Junior Klara Vertes surveys the landscape from the back of the boat.

Bayliss Wagner, Staff Writer

One student reached her hand into the cold bucket of river water. She moved her hand towards the shiny, medium-sized fish in the corner, too timid to grab it. Another student grabbed the perch by its yellow-green belly, holding it out of the water. The class watched the fish’s gills open and close, then the Chesapeake Bay Foundation (CBF) guide explained that the bright red layer under the fish’s gills allow it to absorb dissolved oxygen. The class watched with interest, then some took turns gently holding the fish for a few seconds.

As the students learned about fish, fauna and algal formations on their field trip, they also furthered the CBF’s environmental goals by contributing to their water quality data on the Potomac River on Monday, April 11, 2016.

Jefferson’s Marine Biology teacher, Mrs. Wu, arranged for her 7th period marine biology class to spend a day on the Potomac River taking data as part of one of the CBF’s interactive learning experiences. After thunderstorm forecasts cancelled 7th period Marine Biology’s field trip on Friday, April 1, she quickly rescheduled the trip.

Why did the class embark on the educational program? “To study the Chesapeake Bay [watershed] by looking at all the different numbers associated with marine health like dissolved oxygen,” said junior Victor Galov. The class split up into groups to test as many different aspects of water quality as possible, from phosphate levels to turbidity to colored dissolved organic materials. The group even used a SONAR to evaluate the depth of each of the three testing sites, which included one point on the Anacostia River, another on the Potomac River and a spot near the shore of the Blue Plaines Water Treatment Facility.

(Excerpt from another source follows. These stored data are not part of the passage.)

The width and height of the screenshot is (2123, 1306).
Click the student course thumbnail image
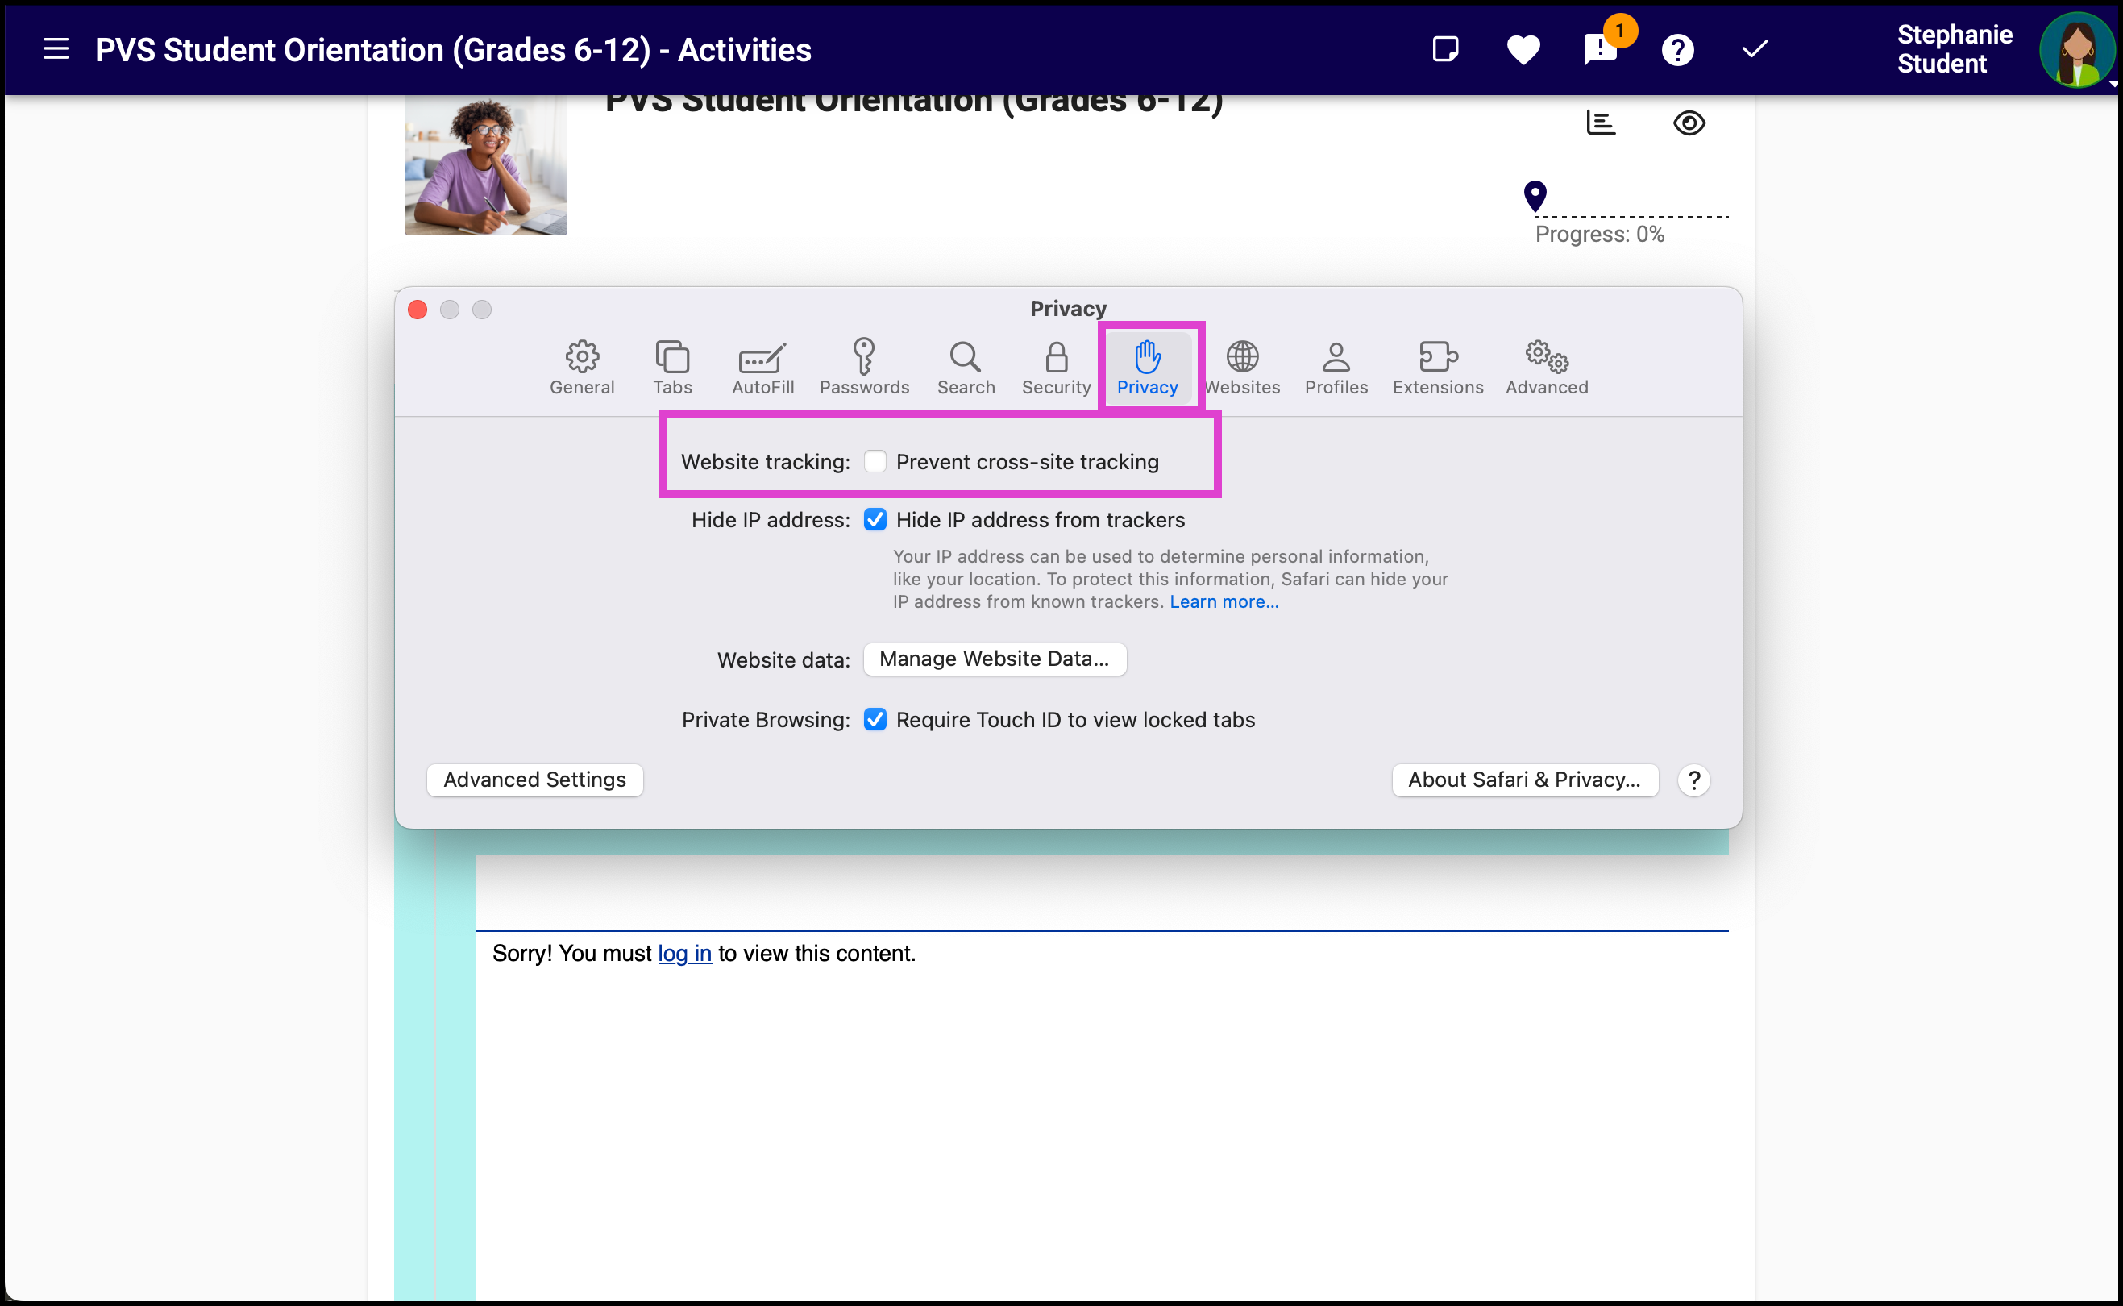pyautogui.click(x=486, y=165)
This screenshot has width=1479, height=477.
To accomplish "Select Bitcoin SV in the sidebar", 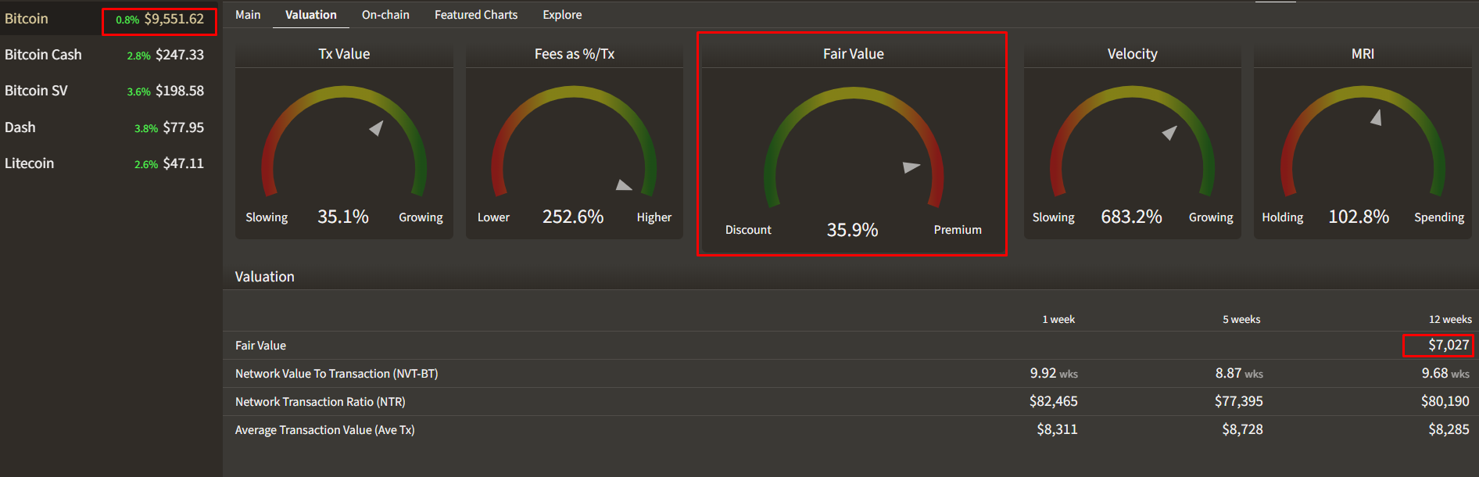I will click(x=104, y=91).
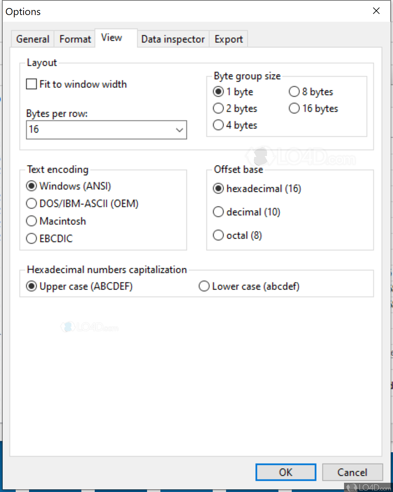393x492 pixels.
Task: Confirm settings with the OK button
Action: (x=285, y=472)
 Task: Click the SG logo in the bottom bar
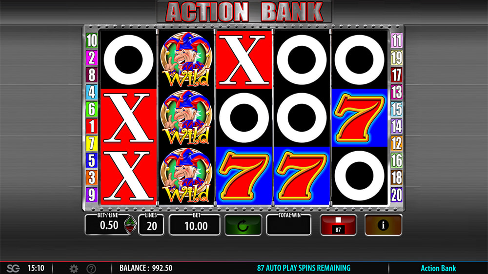click(x=13, y=268)
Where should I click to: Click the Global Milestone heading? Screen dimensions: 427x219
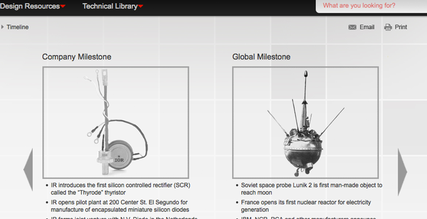(261, 57)
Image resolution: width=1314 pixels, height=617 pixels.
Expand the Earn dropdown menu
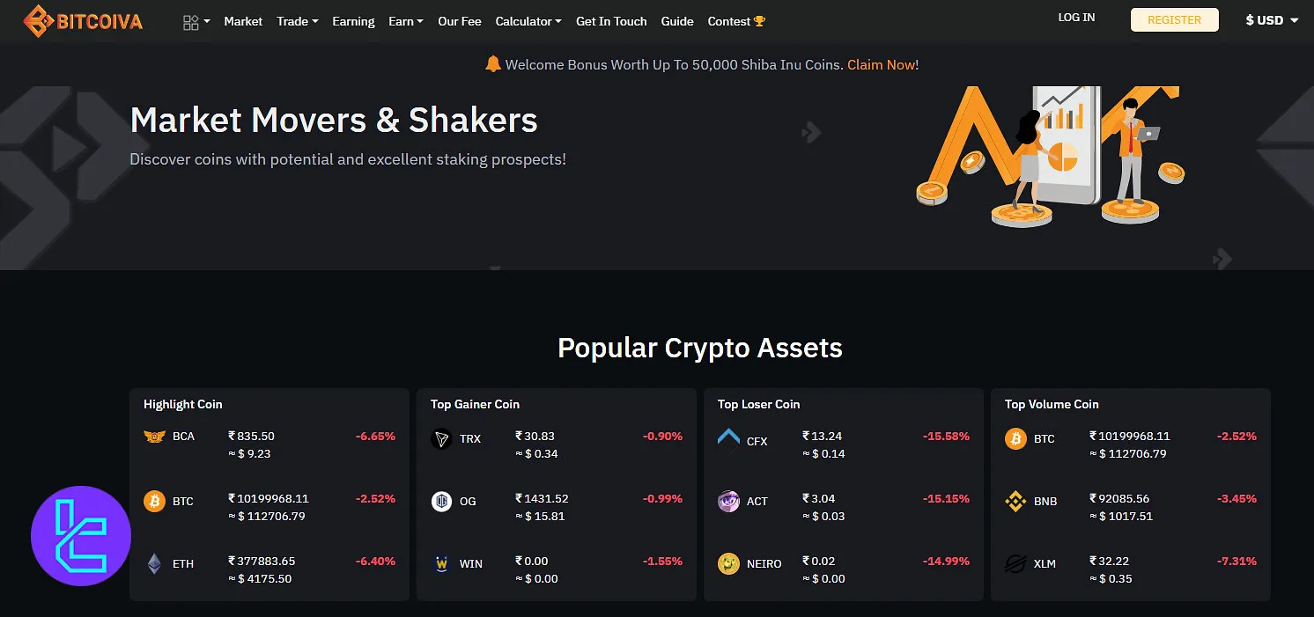click(405, 21)
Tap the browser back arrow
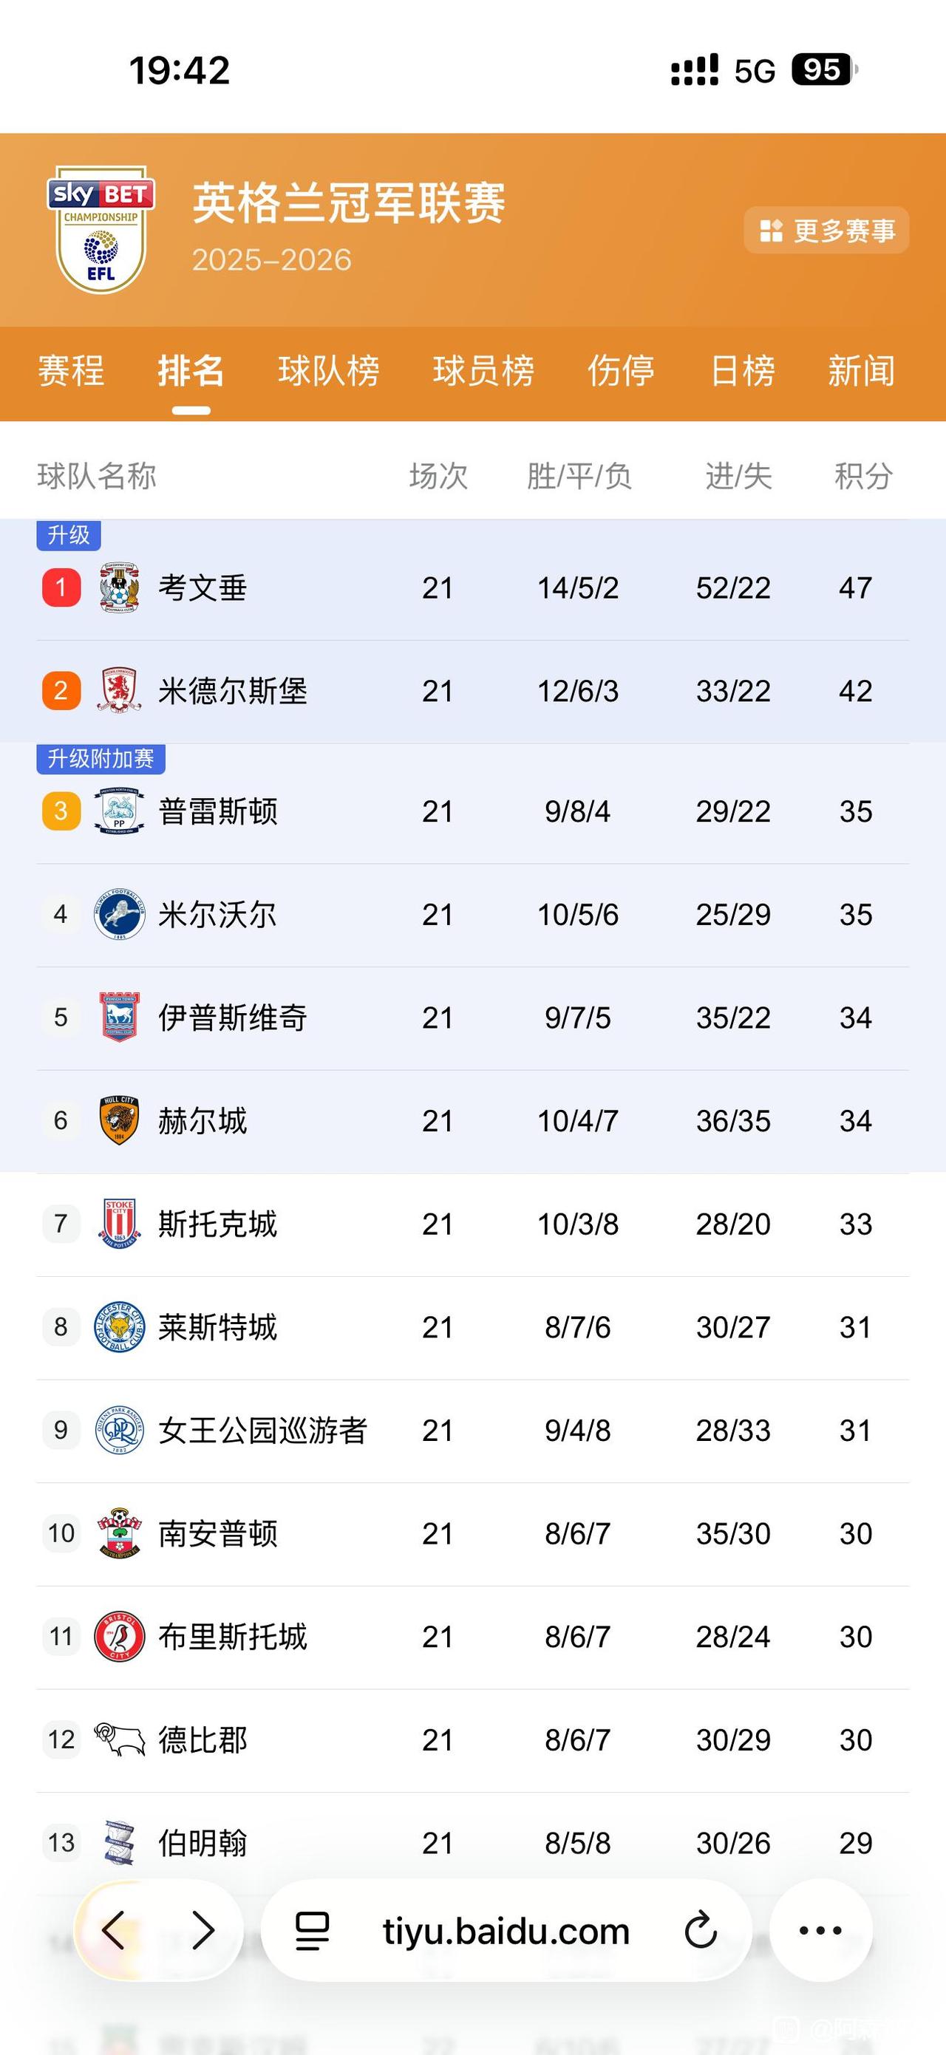This screenshot has height=2055, width=946. (x=114, y=1931)
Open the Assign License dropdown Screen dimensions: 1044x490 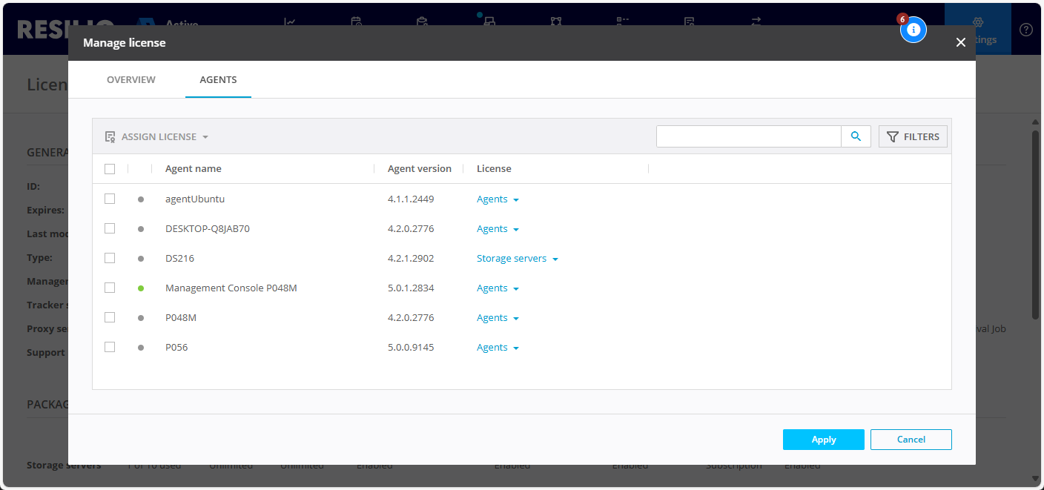156,137
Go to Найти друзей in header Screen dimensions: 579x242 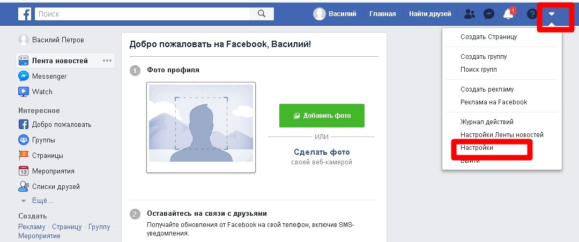coord(430,14)
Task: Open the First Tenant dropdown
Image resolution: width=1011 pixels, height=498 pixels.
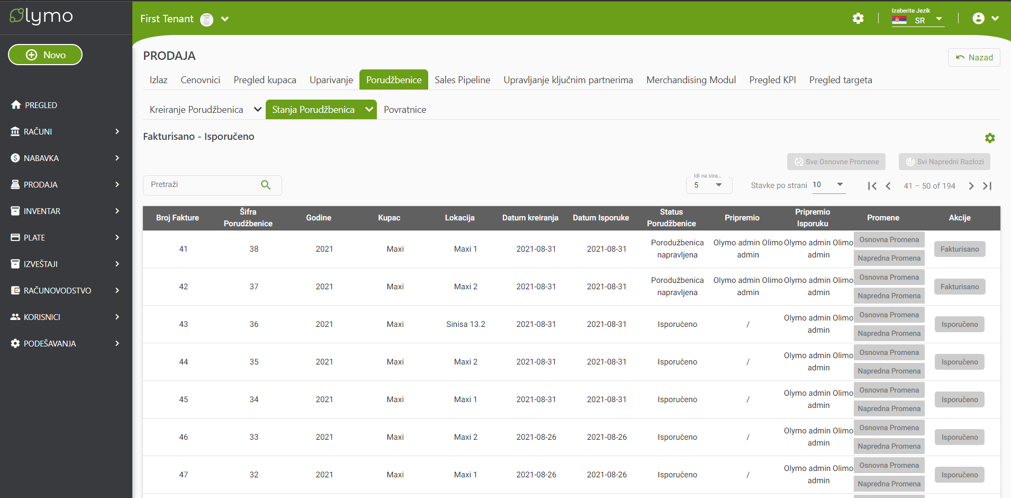Action: click(x=224, y=19)
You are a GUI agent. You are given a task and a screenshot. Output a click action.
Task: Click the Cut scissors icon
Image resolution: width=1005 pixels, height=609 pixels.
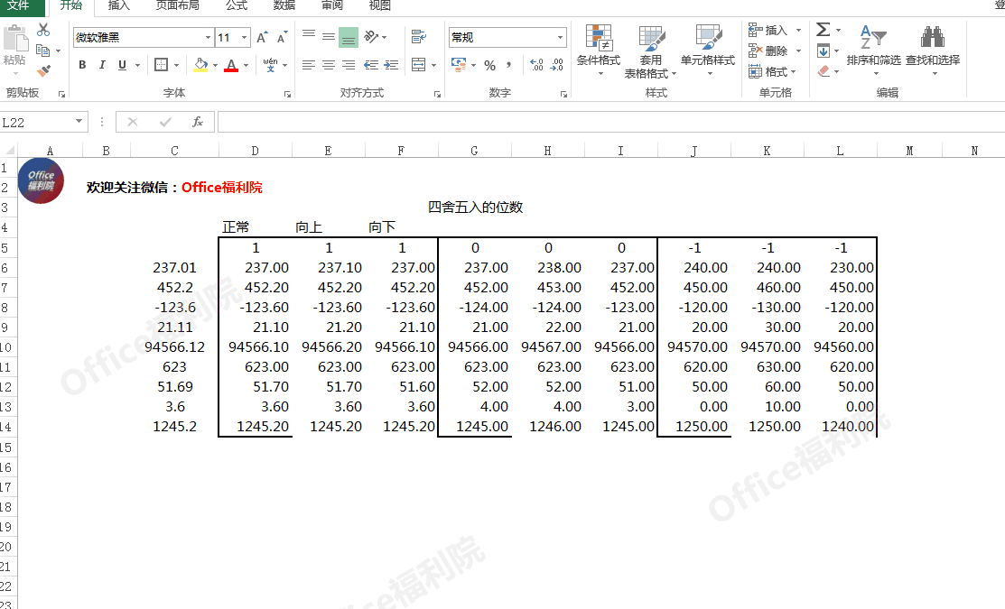click(x=43, y=31)
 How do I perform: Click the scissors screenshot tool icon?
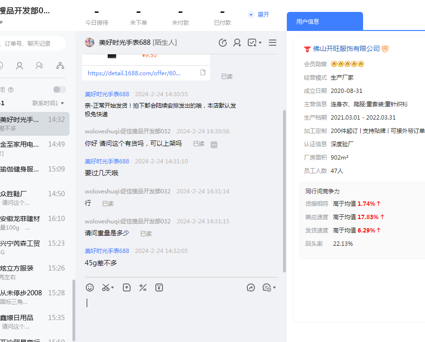(x=106, y=287)
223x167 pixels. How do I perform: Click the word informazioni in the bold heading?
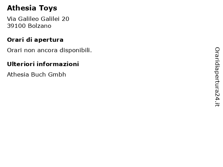tap(58, 64)
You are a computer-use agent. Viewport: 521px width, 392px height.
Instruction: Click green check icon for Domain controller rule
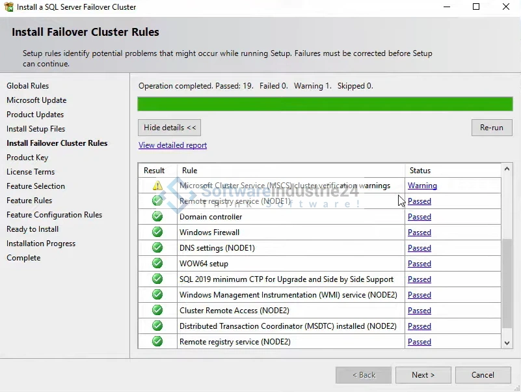(157, 217)
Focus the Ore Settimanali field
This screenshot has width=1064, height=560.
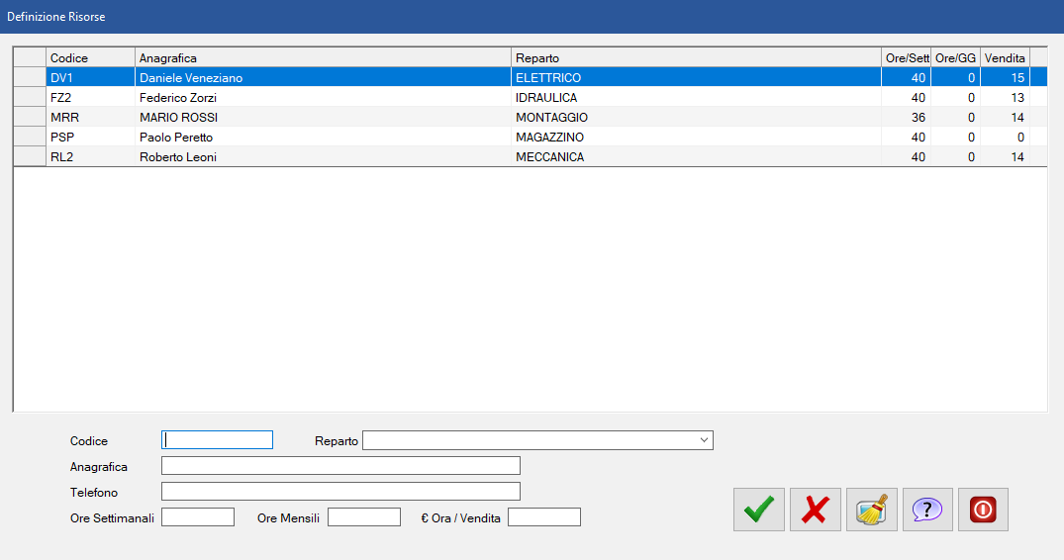(x=198, y=517)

“We also tested things like temperature, you don’t want it to be too hot [or] too cold,” Galov said. To evaluate the effects of water quality on the fish, the class discussed the way in which each different test indicated the health of its water.

After the students had recorded data at each site, they helped haul fishing nets–which are typically illegal in Washington, D.C.–onto the boat. The CBF had obtained a scientific permit so that they could use the nets for educational purposes.

“We didn’t catch many fish, which is kind of sad,” Galov said. According to him, the leaders of the program mentioned that “they usually caught like 8-10 species of fish, but we only caught two species with one specimen from each.” After the first net only yielded one shiner and one yellow perch, the group put the net back in the water, but the net returned empty again, save for a few Asiatic “mystery snails.”

Overall, though, Galov enjoyed the day of field work, saying, “[The field trip] was a lot of fun. It was pretty lit.”